François Chollet highlights that true general intelligence requires fluid adaptability and reasoning beyond memorized skills, which current large-scale models lack, as demonstrated by their poor performance on the ARC benchmark designed to test such abilities. He advocates for a new AI paradigm focused on test-time adaptation and hybrid reasoning that integrates perceptual intuition with symbolic program synthesis, aiming to develop AI systems capable of independent invention and scientific discovery.
In his talk, François Chollet emphasizes the critical role of compute cost reduction and data availability in the progress of AI, highlighting how the 2010s saw breakthroughs in deep learning due to abundant GPU compute and large datasets. However, he points out a fundamental misunderstanding in the AI community: the conflation of memorized, task-specific skills with true fluid general intelligence—the ability to adapt and solve novel problems on the fly. To address this, Chollet introduced the Abstraction and Reasoning Corpus (ARC) benchmark in 2019, designed to test fluid intelligence rather than static skills. Despite massive scaling of models like GPT-4.5, performance on ARC remained near zero, indicating that scaling alone does not lead to general intelligence.
Chollet explains that the AI field has recently shifted from a pre-training scaling paradigm to one focused on test-time adaptation, where models dynamically modify their behavior during inference to handle new tasks. This shift has led to significant progress on ARC, with models like OpenAI’s GPT-4.5 fine-tuned on ARC achieving human-level performance on the benchmark. This new era of test adaptation involves techniques such as test-time training, program synthesis, and chain-of-thought reasoning, all aimed at enabling AI systems to learn and adapt in real-time rather than relying solely on pre-trained static knowledge.

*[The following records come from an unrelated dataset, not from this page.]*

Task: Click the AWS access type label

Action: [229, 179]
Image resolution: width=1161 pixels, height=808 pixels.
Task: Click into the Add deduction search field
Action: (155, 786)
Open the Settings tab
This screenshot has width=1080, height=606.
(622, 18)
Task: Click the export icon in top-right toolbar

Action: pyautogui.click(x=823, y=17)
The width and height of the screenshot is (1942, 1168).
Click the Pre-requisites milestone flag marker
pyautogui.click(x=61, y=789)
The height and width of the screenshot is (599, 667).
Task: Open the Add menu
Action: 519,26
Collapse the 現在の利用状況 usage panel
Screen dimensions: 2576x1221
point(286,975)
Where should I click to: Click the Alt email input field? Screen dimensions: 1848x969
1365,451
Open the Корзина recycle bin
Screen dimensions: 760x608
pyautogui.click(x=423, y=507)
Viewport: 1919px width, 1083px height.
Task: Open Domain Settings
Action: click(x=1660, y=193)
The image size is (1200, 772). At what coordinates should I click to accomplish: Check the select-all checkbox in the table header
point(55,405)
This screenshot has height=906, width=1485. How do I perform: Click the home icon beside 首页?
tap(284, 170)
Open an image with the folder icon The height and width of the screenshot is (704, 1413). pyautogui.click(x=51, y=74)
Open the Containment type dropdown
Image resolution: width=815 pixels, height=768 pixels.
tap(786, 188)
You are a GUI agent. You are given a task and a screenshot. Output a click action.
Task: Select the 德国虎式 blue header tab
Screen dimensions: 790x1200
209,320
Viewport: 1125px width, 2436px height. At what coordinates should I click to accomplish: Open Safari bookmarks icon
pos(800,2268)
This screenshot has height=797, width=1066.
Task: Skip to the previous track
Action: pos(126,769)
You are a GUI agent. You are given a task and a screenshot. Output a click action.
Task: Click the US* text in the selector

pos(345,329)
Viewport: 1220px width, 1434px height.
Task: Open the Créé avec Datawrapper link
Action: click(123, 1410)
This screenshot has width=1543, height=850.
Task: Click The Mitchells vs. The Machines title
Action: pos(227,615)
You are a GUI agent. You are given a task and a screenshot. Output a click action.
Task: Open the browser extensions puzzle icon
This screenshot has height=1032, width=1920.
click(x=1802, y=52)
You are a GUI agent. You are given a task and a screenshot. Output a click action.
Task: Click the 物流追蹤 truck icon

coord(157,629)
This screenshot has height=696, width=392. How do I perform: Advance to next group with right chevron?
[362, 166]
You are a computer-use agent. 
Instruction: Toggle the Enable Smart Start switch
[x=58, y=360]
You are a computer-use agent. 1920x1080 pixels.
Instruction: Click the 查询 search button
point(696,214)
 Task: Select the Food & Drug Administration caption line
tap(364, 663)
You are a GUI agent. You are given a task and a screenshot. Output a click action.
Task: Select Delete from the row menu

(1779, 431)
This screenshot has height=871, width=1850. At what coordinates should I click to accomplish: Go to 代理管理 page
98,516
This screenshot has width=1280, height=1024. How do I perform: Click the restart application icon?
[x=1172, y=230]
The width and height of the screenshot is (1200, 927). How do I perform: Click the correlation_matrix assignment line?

A key part of Chollet’s argument is a refined definition of intelligence as the efficiency with which past information is operationalized to handle novel future situations. He distinguishes between static skills—predefined, memorized behaviors—and fluid intelligence, which involves synthesizing new solutions on the fly. Chollet critiques traditional benchmarks and exams for measuring task-specific skills rather than true intelligence, advocating for benchmarks like ARC that emphasize novelty, abstraction, and reasoning. He also introduces ARK2 and the upcoming ARK3 benchmarks, which progressively increase the complexity and interactivity of tasks to better measure AI’s fluid intelligence and adaptive capabilities.
Chollet further elaborates on the nature of intelligence as involving two complementary types of abstraction: type one, which deals with continuous, perceptual pattern recognition (well handled by current deep learning models like transformers), and type two, which involves discrete, symbolic reasoning and programmatic abstraction (less well captured by current models). He argues that true general intelligence requires integrating both forms, combining fast, approximate intuition with precise, discrete program search. This hybrid approach mirrors human cognition, where intuition narrows down options and explicit reasoning explores them in depth.
Finally, Chollet outlines the future direction of AI research, focusing on building systems that act like programmer-like meta-learners. These systems would synthesize new programs on the fly by recombining learned abstractions, guided by deep learning-based intuition to efficiently navigate the vast space of possible solutions. His new research lab, India, is dedicated to developing such AI systems capable of independent invention and scientific discovery, aiming to accelerate human progress by creating AI that goes beyond automation to autonomous invention and knowledge expansion.